[Item coordinate data]
"""

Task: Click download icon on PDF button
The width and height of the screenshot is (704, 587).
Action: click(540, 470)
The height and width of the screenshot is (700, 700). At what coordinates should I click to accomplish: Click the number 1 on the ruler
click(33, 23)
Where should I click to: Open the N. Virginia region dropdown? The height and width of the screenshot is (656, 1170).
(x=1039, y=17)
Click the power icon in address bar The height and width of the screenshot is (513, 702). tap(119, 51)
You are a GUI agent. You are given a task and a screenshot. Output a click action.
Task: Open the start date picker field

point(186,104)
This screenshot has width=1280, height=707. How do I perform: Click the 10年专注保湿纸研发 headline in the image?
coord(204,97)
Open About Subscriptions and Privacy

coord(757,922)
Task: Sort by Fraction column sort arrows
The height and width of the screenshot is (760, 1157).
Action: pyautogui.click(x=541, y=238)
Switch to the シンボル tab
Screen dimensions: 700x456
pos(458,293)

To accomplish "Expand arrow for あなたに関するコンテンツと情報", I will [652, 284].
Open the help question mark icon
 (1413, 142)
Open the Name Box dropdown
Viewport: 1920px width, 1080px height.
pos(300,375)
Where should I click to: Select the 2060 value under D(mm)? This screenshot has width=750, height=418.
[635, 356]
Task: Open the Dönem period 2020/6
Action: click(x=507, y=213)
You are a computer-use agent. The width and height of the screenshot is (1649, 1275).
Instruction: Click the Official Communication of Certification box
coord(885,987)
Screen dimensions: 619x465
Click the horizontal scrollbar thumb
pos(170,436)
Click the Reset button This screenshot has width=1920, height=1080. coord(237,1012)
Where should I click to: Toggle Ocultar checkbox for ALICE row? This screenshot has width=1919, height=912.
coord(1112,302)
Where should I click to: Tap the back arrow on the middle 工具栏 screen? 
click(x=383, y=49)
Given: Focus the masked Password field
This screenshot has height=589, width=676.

"""

[EXERCISE BRIEF]
Copy the lines unchanged from the beginning of the material through the line containing "Action: click(540, 470)", including both ends.

[OUTPUT FOR THIS EXERCISE]
Task: Click download icon on PDF button
The width and height of the screenshot is (704, 587).
Action: click(540, 470)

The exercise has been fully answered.